GOODRICH, Circuit Judge.
This is an appeal by the United States from a judgment of the District Court in favor of Moe Henry Hankin, the appellant alleging error in the admission of certain testimony and the exclusion of other testimony in the course of the trial.
The United States on March 23, 1942, filed a declaration of taking for a quantity of land in Montgomery County, Pennsylvania, and judgment thereon was filed the same day. The land was taken for the establishment of a Naval Reserve Aviation base. A portion of the land in question consisted of a tract known as the Kates Farm of some one hundred acres. The land was, at the time of taking, under lease to Moe Henry Hankin who had, at the time, a growing crop of grain on the land which had been planted the autumn before. The lessor settled with the government at a mutually agreed price for the farm, exclusive of the lessee's interest. The lessee and the government did not come to a settlement and the lessee, rejecting the report of the Board of View, brought his action in the District Court.
What the government took and was under obligation to pay for was the entire tract.
The first point of the government's appeal is based on a dispute as to how far such proof may properly go.
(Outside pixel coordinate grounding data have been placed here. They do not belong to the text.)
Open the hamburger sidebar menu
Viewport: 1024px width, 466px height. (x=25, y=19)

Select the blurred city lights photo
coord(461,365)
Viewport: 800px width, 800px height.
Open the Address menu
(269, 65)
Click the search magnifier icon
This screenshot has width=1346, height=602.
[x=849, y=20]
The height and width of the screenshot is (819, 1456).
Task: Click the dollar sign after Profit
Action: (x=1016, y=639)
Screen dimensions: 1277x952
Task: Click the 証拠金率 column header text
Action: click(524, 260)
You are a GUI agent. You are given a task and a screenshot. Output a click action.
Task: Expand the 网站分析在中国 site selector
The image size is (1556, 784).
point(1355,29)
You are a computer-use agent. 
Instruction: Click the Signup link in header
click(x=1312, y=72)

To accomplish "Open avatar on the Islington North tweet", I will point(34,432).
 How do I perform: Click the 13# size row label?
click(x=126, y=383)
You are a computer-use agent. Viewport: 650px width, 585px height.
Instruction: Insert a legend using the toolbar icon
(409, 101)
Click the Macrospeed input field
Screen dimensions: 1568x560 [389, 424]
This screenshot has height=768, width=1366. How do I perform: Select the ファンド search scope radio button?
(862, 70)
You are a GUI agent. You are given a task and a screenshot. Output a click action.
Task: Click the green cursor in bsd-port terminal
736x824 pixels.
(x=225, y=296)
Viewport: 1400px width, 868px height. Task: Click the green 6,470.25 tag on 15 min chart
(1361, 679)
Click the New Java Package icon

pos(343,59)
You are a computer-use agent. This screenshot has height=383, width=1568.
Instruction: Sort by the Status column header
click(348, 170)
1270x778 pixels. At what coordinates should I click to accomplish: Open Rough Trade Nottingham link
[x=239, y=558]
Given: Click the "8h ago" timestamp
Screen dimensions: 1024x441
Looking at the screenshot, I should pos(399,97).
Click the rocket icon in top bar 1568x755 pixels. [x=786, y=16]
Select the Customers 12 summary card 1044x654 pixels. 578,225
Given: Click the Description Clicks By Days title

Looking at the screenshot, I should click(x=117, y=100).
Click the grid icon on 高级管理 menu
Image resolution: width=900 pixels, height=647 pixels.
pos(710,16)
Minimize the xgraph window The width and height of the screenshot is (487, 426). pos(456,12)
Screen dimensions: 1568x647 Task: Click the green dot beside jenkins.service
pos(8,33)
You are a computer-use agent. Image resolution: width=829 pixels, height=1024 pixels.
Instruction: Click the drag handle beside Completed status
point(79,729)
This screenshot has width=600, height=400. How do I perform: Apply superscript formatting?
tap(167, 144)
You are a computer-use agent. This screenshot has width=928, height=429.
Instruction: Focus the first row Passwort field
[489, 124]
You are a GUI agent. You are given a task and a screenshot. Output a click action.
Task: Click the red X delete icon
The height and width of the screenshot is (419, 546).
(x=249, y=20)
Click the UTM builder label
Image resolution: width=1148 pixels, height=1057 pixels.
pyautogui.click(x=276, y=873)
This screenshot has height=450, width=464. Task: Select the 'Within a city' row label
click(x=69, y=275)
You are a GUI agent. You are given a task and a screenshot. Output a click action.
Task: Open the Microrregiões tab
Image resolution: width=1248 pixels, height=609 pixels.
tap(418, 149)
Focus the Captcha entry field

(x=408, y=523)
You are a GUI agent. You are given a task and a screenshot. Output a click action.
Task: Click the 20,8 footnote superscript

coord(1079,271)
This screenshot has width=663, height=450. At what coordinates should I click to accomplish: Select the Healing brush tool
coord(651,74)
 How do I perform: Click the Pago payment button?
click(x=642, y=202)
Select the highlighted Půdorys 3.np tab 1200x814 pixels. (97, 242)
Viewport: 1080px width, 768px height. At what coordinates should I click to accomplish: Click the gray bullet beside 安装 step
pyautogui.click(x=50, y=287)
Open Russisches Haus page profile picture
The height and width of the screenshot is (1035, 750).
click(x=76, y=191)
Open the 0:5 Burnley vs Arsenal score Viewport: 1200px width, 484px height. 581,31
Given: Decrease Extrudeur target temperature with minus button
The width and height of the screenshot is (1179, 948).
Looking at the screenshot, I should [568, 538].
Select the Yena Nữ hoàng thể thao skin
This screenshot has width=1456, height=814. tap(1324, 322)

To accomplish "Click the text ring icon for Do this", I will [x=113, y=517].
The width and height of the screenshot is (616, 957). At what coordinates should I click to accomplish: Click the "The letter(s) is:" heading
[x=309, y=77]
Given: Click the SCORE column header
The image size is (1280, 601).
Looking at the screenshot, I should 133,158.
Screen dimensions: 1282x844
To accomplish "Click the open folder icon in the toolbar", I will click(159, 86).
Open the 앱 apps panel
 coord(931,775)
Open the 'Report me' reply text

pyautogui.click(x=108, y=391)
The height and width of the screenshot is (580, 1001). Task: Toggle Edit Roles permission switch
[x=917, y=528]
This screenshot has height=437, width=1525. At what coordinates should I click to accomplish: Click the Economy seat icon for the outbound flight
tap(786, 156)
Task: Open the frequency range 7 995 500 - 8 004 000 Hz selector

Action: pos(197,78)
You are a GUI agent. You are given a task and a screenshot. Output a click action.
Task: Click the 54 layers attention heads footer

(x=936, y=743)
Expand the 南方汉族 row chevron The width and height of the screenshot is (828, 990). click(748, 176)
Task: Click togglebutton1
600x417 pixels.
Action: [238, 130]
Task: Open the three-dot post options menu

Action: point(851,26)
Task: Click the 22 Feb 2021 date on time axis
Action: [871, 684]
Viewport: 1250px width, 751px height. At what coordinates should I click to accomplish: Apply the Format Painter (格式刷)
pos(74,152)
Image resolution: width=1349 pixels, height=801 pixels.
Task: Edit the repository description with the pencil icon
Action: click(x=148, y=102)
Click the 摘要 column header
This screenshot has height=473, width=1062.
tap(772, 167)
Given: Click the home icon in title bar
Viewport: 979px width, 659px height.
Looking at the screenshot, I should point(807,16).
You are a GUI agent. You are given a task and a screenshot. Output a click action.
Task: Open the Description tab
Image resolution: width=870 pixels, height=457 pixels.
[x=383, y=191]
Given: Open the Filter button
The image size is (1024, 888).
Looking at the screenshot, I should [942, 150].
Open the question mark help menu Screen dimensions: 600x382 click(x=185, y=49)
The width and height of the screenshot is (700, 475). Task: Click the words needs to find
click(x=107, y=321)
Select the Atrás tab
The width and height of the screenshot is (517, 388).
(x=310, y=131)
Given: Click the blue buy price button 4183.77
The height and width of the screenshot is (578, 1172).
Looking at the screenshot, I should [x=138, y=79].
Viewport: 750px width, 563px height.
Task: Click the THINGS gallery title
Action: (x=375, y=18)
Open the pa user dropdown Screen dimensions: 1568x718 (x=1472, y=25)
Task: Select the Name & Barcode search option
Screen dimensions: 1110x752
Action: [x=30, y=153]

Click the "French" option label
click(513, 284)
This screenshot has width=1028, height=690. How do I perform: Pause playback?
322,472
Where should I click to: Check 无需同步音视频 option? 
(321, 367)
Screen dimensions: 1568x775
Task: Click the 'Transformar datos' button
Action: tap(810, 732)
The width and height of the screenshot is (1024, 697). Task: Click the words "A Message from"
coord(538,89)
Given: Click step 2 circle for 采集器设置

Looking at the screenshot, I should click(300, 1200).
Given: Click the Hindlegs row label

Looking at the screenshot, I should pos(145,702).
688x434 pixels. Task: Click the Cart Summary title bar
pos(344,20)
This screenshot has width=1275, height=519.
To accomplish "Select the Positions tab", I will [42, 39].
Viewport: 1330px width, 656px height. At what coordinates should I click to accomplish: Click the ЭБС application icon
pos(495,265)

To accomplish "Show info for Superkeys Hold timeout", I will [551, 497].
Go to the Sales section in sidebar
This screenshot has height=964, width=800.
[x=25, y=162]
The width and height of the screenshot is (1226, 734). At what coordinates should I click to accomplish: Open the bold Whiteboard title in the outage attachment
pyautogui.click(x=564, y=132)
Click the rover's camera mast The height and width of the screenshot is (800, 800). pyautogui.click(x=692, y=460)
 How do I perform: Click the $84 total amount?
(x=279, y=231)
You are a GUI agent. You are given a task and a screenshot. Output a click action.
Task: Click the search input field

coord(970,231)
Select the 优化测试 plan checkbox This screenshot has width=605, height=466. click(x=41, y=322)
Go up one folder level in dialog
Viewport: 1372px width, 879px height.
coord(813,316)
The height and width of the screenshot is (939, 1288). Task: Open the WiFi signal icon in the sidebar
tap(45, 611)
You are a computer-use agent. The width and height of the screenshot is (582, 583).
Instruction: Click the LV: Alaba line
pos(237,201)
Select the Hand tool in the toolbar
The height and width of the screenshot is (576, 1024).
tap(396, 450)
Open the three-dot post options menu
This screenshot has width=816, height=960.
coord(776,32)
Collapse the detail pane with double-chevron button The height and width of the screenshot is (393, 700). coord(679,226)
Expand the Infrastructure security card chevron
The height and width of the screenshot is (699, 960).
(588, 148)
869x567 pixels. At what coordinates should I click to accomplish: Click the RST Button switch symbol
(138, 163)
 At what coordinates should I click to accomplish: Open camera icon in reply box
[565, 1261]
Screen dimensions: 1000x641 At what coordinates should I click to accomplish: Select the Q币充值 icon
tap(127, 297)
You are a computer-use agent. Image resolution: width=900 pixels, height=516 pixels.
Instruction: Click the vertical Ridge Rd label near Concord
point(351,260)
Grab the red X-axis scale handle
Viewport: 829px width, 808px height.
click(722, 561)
The lessee offered evidence that it was customary for farmers in this neighborhood to hold their grain until January for better prices and then offered testimony showing the prices for grain in January, 1943. This the court permitted over objection by the government. We think the admission of this testimony was erroneous and that the error was substantial.
The basic question to be determined was the value of the tenant's lease. The chief item in that value was the worth of the growing crop on March 23, 1942. The evidence concerning the nature of this piece of land, plus the history of growing crops in the neighborhood for that season was only relevant in so far as it gave a basis for determining the value of that crop on March 23. The United States was not obligated to pay for a matured crop; its obligation was limited to the value of the leasehold on the day of taking.
An analogy is found in the cases dealing with the tortious destruction of growing crops. The basis of compensation is the value of the unmatured crop at the time it is destroyed.
The lessee argues that he is entitled to be paid for the most profitable use to which the property taken could be put, and that January prices of the grain harvested represent what could be done in the way of such profitable use. One answer to this contention is the rule already mentioned, that damages are paid for value of the property at the time of the taking. The other answer is that the United States did not take the farmer's grain as such. It took a leasehold and we are only interested in the value of the crop at maturity in so far as it helps establish the value of the leasehold at the time of taking. The taking itself in no way concerned what this leaseholder or any other might make as a warehouseman of grain held for favorable market.
We conclude that the admission of the evidence concerning January prices of grain was erroneous and that it necessarily got the jury's attention away from the elements of compensation proper for their consideration.
The United States also objects to the trial court's refusal to admit testimony concerning the cost to the lessee of the labor of planting the land with grass. Covenant 6 in the lease between them provides that: "Lessee agrees to sow grass seed but it is clearly understood that Lessor is to buy the grass seed at Lessor's expense and to furnish the grass seed when Lessee is ready to plant said wheat." Bearing in mind that the question at issue is the value of the lease, we think that the cost of sowing the seed is relevant. It makes the lease a more valuable thing to the lessor and a less valuable thing to the lessee just as clearly as if the lessee had promised to give the lessor a fraction of the crop. Whether the lessor had provided the grass seed so as to bring the lessee's obligation into effect we do not know. Since the case must go back for a new trial, the existence of such a burden upon the lessee, if it existed, may be developed.
The judgment of the District Court is reversed and the case remanded for further proceedings not inconsistent with this opinion.